Each entry must be output exactly as it appears.

___ Data for this exercise

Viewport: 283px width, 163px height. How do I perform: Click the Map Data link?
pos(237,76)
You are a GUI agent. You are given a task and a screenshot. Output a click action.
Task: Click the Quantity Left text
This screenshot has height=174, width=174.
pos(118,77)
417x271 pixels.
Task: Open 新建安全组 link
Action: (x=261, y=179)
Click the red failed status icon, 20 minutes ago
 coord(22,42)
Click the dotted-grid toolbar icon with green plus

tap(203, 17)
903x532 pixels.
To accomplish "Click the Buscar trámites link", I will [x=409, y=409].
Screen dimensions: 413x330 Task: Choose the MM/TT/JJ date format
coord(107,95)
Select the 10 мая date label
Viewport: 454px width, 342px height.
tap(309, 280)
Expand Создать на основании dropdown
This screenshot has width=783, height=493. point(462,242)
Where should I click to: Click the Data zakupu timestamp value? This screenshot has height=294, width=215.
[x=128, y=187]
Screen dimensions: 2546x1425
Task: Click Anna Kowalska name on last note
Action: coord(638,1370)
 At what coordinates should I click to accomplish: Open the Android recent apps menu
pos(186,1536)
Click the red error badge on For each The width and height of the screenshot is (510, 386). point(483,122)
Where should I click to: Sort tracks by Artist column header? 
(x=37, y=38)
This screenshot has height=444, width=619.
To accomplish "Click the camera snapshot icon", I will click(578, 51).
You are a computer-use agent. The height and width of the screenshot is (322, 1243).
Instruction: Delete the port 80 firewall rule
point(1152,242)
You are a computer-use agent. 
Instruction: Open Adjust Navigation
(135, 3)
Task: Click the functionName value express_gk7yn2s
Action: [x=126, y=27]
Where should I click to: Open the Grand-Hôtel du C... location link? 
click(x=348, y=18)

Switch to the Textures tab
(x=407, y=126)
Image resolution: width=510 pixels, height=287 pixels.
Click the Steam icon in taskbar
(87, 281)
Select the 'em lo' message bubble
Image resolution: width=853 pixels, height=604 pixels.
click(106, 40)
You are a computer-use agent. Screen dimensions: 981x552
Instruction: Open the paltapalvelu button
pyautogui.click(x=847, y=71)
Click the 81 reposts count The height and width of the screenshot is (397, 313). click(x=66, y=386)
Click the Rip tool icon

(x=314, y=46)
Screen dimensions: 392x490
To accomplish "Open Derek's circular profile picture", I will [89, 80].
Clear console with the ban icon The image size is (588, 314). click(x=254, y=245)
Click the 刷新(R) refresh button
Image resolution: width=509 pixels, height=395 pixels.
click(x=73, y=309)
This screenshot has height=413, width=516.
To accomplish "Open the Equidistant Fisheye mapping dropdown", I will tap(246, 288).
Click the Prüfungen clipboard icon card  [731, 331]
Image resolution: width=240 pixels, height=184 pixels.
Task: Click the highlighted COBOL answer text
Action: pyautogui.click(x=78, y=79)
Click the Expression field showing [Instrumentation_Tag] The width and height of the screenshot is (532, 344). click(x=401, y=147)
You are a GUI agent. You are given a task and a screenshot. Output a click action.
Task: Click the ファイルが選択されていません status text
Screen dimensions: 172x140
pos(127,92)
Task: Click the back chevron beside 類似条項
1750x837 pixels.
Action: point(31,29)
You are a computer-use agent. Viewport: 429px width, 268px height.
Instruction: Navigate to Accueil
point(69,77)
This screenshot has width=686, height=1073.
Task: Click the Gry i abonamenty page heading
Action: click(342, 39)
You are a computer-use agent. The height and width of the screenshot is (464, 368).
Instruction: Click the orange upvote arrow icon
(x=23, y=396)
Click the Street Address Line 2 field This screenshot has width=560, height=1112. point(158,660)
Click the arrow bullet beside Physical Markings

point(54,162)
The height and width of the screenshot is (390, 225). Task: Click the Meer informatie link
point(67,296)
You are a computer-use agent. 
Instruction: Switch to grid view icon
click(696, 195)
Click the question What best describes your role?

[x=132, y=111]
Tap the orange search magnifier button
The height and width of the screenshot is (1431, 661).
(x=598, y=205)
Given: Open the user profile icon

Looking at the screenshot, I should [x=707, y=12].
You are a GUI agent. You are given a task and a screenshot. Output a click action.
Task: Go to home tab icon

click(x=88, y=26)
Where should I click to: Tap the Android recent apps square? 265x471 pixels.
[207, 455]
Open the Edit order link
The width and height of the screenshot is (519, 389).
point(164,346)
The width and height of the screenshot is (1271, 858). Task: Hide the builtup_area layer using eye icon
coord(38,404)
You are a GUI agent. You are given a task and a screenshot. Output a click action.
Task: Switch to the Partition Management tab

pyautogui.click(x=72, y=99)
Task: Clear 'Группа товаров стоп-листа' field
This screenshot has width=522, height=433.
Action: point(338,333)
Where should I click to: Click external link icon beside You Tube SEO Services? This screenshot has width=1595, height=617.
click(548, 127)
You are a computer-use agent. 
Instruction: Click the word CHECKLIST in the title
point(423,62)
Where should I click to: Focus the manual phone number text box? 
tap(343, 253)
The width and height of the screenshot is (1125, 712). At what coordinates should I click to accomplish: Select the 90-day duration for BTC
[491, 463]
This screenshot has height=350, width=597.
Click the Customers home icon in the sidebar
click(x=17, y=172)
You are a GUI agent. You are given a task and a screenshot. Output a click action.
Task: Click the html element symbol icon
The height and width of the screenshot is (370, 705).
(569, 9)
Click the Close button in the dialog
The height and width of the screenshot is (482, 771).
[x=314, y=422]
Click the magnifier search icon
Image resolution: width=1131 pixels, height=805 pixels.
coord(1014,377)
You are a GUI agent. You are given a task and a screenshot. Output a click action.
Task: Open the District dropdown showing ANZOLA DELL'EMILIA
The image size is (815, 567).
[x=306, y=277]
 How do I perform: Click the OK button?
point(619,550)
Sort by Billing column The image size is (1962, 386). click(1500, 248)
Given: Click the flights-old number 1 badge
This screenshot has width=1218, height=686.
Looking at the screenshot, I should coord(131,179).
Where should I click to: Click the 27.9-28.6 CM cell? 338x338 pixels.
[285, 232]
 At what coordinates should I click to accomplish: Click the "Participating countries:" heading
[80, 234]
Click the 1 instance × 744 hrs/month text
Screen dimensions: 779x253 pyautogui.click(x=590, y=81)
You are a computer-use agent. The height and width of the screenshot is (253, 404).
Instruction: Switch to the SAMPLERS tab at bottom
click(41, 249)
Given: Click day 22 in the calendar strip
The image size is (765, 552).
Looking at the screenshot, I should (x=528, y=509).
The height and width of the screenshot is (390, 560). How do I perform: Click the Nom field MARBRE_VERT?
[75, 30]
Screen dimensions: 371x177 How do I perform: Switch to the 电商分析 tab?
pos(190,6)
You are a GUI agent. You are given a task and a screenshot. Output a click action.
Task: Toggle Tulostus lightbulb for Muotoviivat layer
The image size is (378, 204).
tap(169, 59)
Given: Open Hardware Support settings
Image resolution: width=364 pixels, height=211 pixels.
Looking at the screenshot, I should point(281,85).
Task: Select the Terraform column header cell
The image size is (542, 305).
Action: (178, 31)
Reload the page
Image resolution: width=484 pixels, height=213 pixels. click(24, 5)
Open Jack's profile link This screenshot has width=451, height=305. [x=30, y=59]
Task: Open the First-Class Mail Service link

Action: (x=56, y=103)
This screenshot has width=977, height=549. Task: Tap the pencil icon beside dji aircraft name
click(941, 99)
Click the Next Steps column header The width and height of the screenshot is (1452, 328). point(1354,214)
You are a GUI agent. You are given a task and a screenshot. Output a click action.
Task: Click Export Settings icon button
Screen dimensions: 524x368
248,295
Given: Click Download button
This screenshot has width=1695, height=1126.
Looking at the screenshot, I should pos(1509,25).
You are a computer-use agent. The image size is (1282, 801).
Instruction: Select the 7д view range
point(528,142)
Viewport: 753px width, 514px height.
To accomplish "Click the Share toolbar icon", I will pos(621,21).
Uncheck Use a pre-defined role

______

* _Answer box_
Viewport: 283px width, 163px height. How do I perform: Click the Map Data link?
pos(237,76)
You are a GUI agent. You are given a task and a screenshot. Output a click action.
Task: Click the Quantity Left text
This screenshot has height=174, width=174.
pos(118,77)
417x271 pixels.
Task: Open 新建安全组 link
Action: (x=261, y=179)
Click the red failed status icon, 20 minutes ago
 coord(22,42)
Click the dotted-grid toolbar icon with green plus

tap(203, 17)
903x532 pixels.
To accomplish "Click the Buscar trámites link", I will [x=409, y=409].
Screen dimensions: 413x330 Task: Choose the MM/TT/JJ date format
coord(107,95)
Select the 10 мая date label
Viewport: 454px width, 342px height.
tap(309, 280)
Expand Создать на основании dropdown
This screenshot has width=783, height=493. point(462,242)
Where should I click to: Click the Data zakupu timestamp value? This screenshot has height=294, width=215.
[x=128, y=187]
Screen dimensions: 2546x1425
Task: Click Anna Kowalska name on last note
Action: coord(638,1370)
 At what coordinates should I click to accomplish: Open the Android recent apps menu
pos(186,1536)
Click the red error badge on For each The width and height of the screenshot is (510, 386). point(483,122)
Where should I click to: Sort tracks by Artist column header? 
(x=37, y=38)
This screenshot has height=444, width=619.
To accomplish "Click the camera snapshot icon", I will click(578, 51).
You are a computer-use agent. The height and width of the screenshot is (322, 1243).
Instruction: Delete the port 80 firewall rule
point(1152,242)
You are a computer-use agent. 
Instruction: Open Adjust Navigation
(135, 3)
Task: Click the functionName value express_gk7yn2s
Action: [x=126, y=27]
Where should I click to: Open the Grand-Hôtel du C... location link? 
click(x=348, y=18)

Switch to the Textures tab
(x=407, y=126)
Image resolution: width=510 pixels, height=287 pixels.
Click the Steam icon in taskbar
(87, 281)
Select the 'em lo' message bubble
Image resolution: width=853 pixels, height=604 pixels.
click(106, 40)
You are a computer-use agent. Screen dimensions: 981x552
Instruction: Open the paltapalvelu button
pyautogui.click(x=847, y=71)
Click the 81 reposts count The height and width of the screenshot is (397, 313). click(x=66, y=386)
Click the Rip tool icon

(x=314, y=46)
Screen dimensions: 392x490
To accomplish "Open Derek's circular profile picture", I will [89, 80].
Clear console with the ban icon The image size is (588, 314). click(x=254, y=245)
Click the 刷新(R) refresh button
Image resolution: width=509 pixels, height=395 pixels.
click(x=73, y=309)
This screenshot has height=413, width=516.
To accomplish "Open the Equidistant Fisheye mapping dropdown", I will tap(246, 288).
Click the Prüfungen clipboard icon card  [731, 331]
Image resolution: width=240 pixels, height=184 pixels.
Task: Click the highlighted COBOL answer text
Action: pyautogui.click(x=78, y=79)
Click the Expression field showing [Instrumentation_Tag] The width and height of the screenshot is (532, 344). click(x=401, y=147)
You are a GUI agent. You are given a task and a screenshot. Output a click action.
Task: Click the ファイルが選択されていません status text
Screen dimensions: 172x140
pos(127,92)
Task: Click the back chevron beside 類似条項
1750x837 pixels.
Action: point(31,29)
You are a computer-use agent. Viewport: 429px width, 268px height.
Instruction: Navigate to Accueil
point(69,77)
This screenshot has width=686, height=1073.
Task: Click the Gry i abonamenty page heading
Action: click(342, 39)
You are a computer-use agent. The height and width of the screenshot is (464, 368).
Instruction: Click the orange upvote arrow icon
(x=23, y=396)
Click the Street Address Line 2 field This screenshot has width=560, height=1112. point(158,660)
Click the arrow bullet beside Physical Markings

point(54,162)
The height and width of the screenshot is (390, 225). Task: Click the Meer informatie link
point(67,296)
You are a computer-use agent. 
Instruction: Switch to grid view icon
click(696, 195)
Click the question What best describes your role?

[x=132, y=111]
Tap the orange search magnifier button
The height and width of the screenshot is (1431, 661).
(x=598, y=205)
Given: Open the user profile icon

Looking at the screenshot, I should [x=707, y=12].
You are a GUI agent. You are given a task and a screenshot. Output a click action.
Task: Go to home tab icon

click(x=88, y=26)
Where should I click to: Tap the Android recent apps square? 265x471 pixels.
[207, 455]
Open the Edit order link
The width and height of the screenshot is (519, 389).
point(164,346)
The width and height of the screenshot is (1271, 858). Task: Hide the builtup_area layer using eye icon
coord(38,404)
You are a GUI agent. You are given a task and a screenshot. Output a click action.
Task: Switch to the Partition Management tab

pyautogui.click(x=72, y=99)
Task: Clear 'Группа товаров стоп-листа' field
This screenshot has width=522, height=433.
Action: point(338,333)
Where should I click to: Click external link icon beside You Tube SEO Services? This screenshot has width=1595, height=617.
click(548, 127)
You are a computer-use agent. 
Instruction: Click the word CHECKLIST in the title
point(423,62)
Where should I click to: Focus the manual phone number text box? 
tap(343, 253)
The width and height of the screenshot is (1125, 712). At what coordinates should I click to accomplish: Select the 90-day duration for BTC
[491, 463]
This screenshot has height=350, width=597.
Click the Customers home icon in the sidebar
click(x=17, y=172)
You are a GUI agent. You are given a task and a screenshot. Output a click action.
Task: Click the html element symbol icon
The height and width of the screenshot is (370, 705).
(569, 9)
Click the Close button in the dialog
The height and width of the screenshot is (482, 771).
[x=314, y=422]
Click the magnifier search icon
Image resolution: width=1131 pixels, height=805 pixels.
coord(1014,377)
You are a GUI agent. You are given a task and a screenshot. Output a click action.
Task: Open the District dropdown showing ANZOLA DELL'EMILIA
The image size is (815, 567).
[x=306, y=277]
 How do I perform: Click the OK button?
point(619,550)
Sort by Billing column The image size is (1962, 386). click(1500, 248)
Given: Click the flights-old number 1 badge
This screenshot has width=1218, height=686.
Looking at the screenshot, I should coord(131,179).
Where should I click to: Click the 27.9-28.6 CM cell? 338x338 pixels.
[285, 232]
 At what coordinates should I click to accomplish: Click the "Participating countries:" heading
[80, 234]
Click the 1 instance × 744 hrs/month text
Screen dimensions: 779x253 pyautogui.click(x=590, y=81)
You are a computer-use agent. The height and width of the screenshot is (253, 404).
Instruction: Switch to the SAMPLERS tab at bottom
click(41, 249)
Given: Click day 22 in the calendar strip
The image size is (765, 552).
Looking at the screenshot, I should (x=528, y=509).
The height and width of the screenshot is (390, 560). How do I perform: Click the Nom field MARBRE_VERT?
[75, 30]
Screen dimensions: 371x177 How do I perform: Switch to the 电商分析 tab?
pos(190,6)
You are a GUI agent. You are given a task and a screenshot. Output a click action.
Task: Toggle Tulostus lightbulb for Muotoviivat layer
The image size is (378, 204).
tap(169, 59)
Given: Open Hardware Support settings
Image resolution: width=364 pixels, height=211 pixels.
Looking at the screenshot, I should point(281,85).
Task: Select the Terraform column header cell
The image size is (542, 305).
Action: (178, 31)
Reload the page
Image resolution: width=484 pixels, height=213 pixels. click(24, 5)
Open Jack's profile link This screenshot has width=451, height=305. [x=30, y=59]
Task: Open the First-Class Mail Service link

Action: (x=56, y=103)
This screenshot has width=977, height=549. Task: Tap the pencil icon beside dji aircraft name
click(941, 99)
Click the Next Steps column header The width and height of the screenshot is (1452, 328). point(1354,214)
You are a GUI agent. You are given a task and a screenshot. Output a click action.
Task: Click Export Settings icon button
Screen dimensions: 524x368
248,295
Given: Click Download button
This screenshot has width=1695, height=1126.
Looking at the screenshot, I should pos(1509,25).
You are a computer-use agent. The image size is (1282, 801).
Instruction: Select the 7д view range
point(528,142)
Viewport: 753px width, 514px height.
To accomplish "Click the Share toolbar icon", I will pos(621,21).
Uncheck Use a pre-defined role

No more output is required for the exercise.